MORE than 90,000 John Lewis and Waitrose staff will see their staff bonuses cut to 10 per cent of their annual salary after profits fell.

The payout to partners was reduced for the third year in a row after staff were handed 11 per cent last year, 15 per cent the year before and 17 per cent in 2013.

John Lewis Partnership, which is owned by the employees of the two retail chains, reported pre-tax profits before exceptional items of £305.5 million for the year to the end of January 30 2016, down from £342.7 million last year.

The group said the partnership bonus of £145 million was equivalent to five weeks' pay and applied to 91,500 staff.

Department store chain John Lewis saw its operating profit before exceptional items fall by 0.2 per cent to £250.2 million and Waitrose’s operating profits fell by £4.8million to £232.6 million for the full year.

Like-for-like sales at Waitrose, excluding petrol were up 0.4 per cent compared to 1.4 per cent in the 52 weeks before.

Partnership chairman Sir Charlie Mayfield said the group had delivered a ''healthy trading performance'' and bolstered market share despite the challenging trading conditions.

He added: ''Market conditions were challenging through the year with deflation in grocery of -2.6 per cent and subdued demand in non-food.
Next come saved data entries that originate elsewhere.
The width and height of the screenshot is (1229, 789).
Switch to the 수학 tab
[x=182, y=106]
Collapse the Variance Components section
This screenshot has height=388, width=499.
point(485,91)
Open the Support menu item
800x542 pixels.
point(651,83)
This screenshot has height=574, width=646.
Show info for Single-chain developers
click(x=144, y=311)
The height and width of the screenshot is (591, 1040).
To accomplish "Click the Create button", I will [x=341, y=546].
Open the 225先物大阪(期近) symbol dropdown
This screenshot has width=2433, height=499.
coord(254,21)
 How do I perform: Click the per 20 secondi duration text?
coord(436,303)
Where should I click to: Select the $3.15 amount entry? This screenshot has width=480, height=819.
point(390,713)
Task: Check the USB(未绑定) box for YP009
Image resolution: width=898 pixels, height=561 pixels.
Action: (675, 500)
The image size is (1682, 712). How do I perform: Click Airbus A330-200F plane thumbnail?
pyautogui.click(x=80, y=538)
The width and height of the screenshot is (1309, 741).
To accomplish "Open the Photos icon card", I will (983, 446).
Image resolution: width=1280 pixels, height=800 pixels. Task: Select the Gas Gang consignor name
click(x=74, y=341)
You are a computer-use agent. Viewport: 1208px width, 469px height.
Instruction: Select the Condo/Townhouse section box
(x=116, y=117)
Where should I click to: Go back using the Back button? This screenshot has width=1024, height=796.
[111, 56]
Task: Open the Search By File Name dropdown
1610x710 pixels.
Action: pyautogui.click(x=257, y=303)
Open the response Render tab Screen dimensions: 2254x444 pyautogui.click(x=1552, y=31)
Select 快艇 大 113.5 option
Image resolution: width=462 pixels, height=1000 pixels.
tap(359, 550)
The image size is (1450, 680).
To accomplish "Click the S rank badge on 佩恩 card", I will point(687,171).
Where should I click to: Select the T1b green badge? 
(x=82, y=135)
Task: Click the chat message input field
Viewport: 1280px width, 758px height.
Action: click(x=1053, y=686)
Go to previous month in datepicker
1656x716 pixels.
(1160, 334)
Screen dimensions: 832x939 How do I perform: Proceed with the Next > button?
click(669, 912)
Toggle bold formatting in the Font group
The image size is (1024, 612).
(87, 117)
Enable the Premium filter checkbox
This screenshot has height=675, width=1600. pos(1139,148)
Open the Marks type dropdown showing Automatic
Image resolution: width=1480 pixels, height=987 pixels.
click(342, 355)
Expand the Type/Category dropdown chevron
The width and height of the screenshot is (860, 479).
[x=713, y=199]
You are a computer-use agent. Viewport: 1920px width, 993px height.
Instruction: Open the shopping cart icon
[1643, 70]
The group - which has 46 John Lewis stores across the UK and 345 Waitrose shops - said its pre-tax profits before exceptional items had come in line with expectations, but were hit by higher pensions charges caused by market volatility.

However, it revealed a bright start to the year, with gross sales for the first five weeks up 4.2 per cent on the same period last year.

Sir Charlie said: ''Conditions in the market will remain difficult, especially in grocery.